Osteoarthritis (OA) is the most common joint disease in the United States, with pain being the primary reason patients seek care. The purpose of this study is to characterize the determinants of patient perception of pain in knee OA, with particular focus on the influence of psychosocial and sociodemographic factors.

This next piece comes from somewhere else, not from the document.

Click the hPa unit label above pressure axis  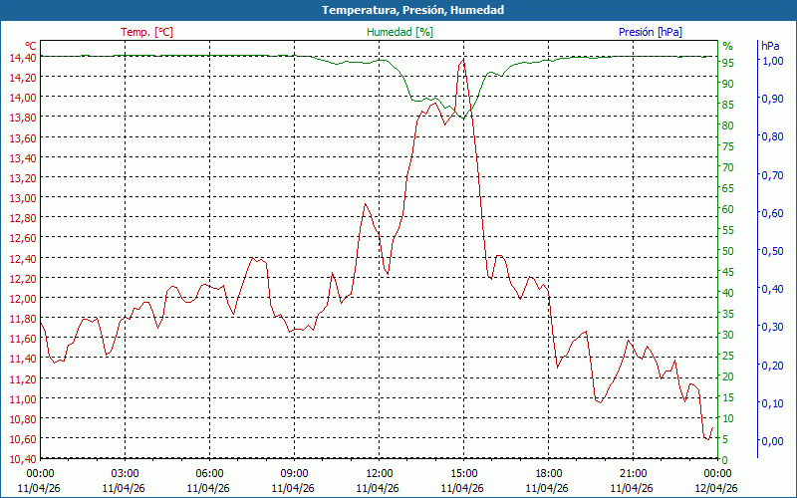pos(770,46)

Using selected cpt codes, new patients were identified who presented with a primary diagnosis of knee OA to our institution over a one year period. Patients with ligamentous injury or inflammatory arthritis were excluded, leaving 355 patients who met inclusion criteria. A retrospective chart review identified the numeric pain score based on a 0-to-10 point scoring instrument, baseline demographic information, BMI, substance use history, past medical history, current prescriptions, and insurance status. A radiologist (blinded to the patient pain score) rated severity of knee radiographic OA using the Kellgren-Lawrence (K-L) score. Univariate and multivariate analysis was performed to determine whether a relation existed between the numeric pain score and these variables.

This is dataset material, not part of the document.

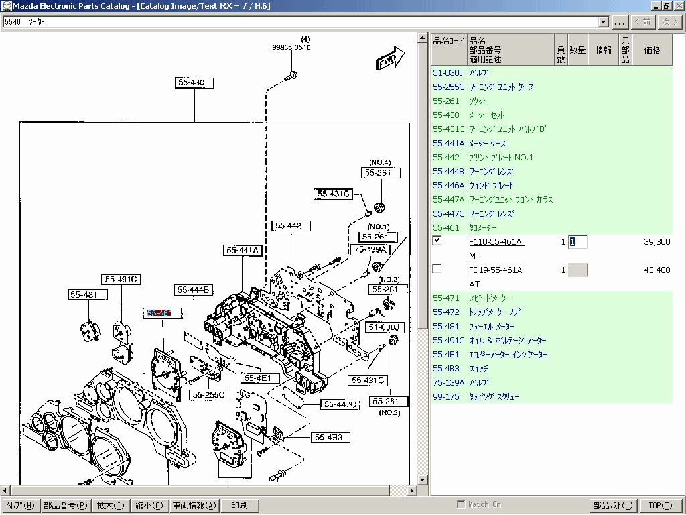This screenshot has height=515, width=686.
Task: Go to next page with 次 button
Action: 669,22

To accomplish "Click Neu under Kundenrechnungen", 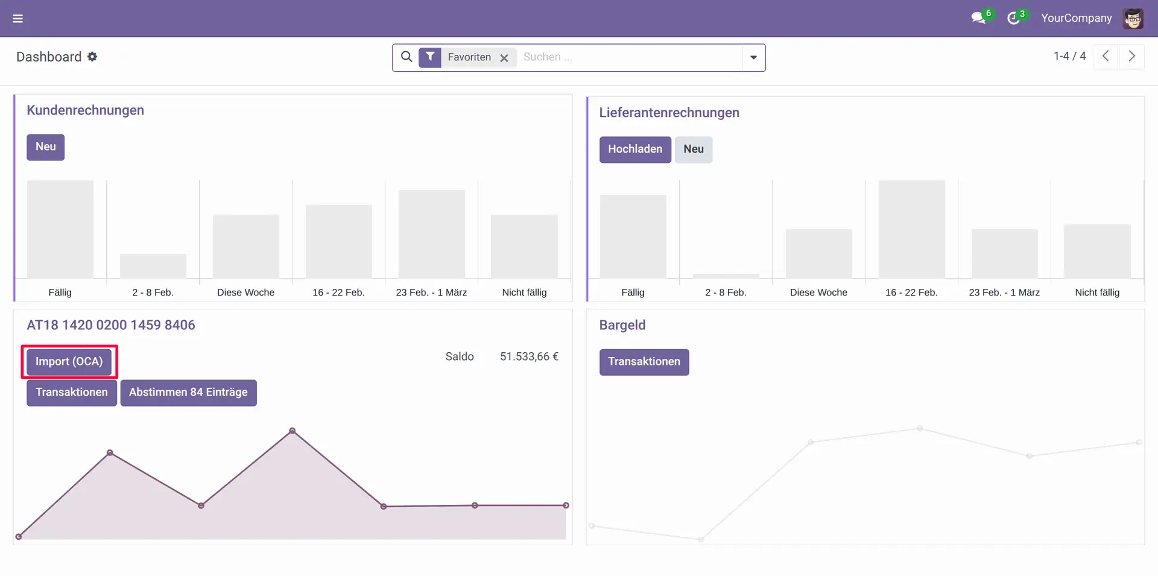I will click(45, 147).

The mean pain score was 5.0. In the univariate analysis, higher pain scores were associated with increased BMI (p<0.001), illicit drug use (p=0.004), current smoking history (p=0.02), and a lack of health insurance (p= 0.01). Patients with a diagnosis of depression (p<0.001) or fibromyalgia (p=0.003) reported higher pain scores. Current opioid (p<0.001), gamma-aminobutyric acid (GABA) analog (p<0.001), or anti-depressant (p<0.005) prescription were all associated with higher pain scores. There was also a statistically significant relationship between ethnicity and pain score (p=0.0005), with higher pain scores in the Hispanic and Native American populations. Gender was not associated with differences in pain score (p=0.86), and there was no statistically significant relationship between pain score and radiographic OA severity [K-L score (p= 0.2)]. Depression, current opioid prescription, and ethnicity retained a significant association with pain scores in the multivariate analysis.
Pain in knee OA is multifactorial. Our results in a large, ethnically diverse cohort indicate that while objective measures such as K-L scores are not related to pain severity, psychosocial and sociodemographic factors are potentially the most important determinants of pain in knee OA and warrant further attention in the management of this disease.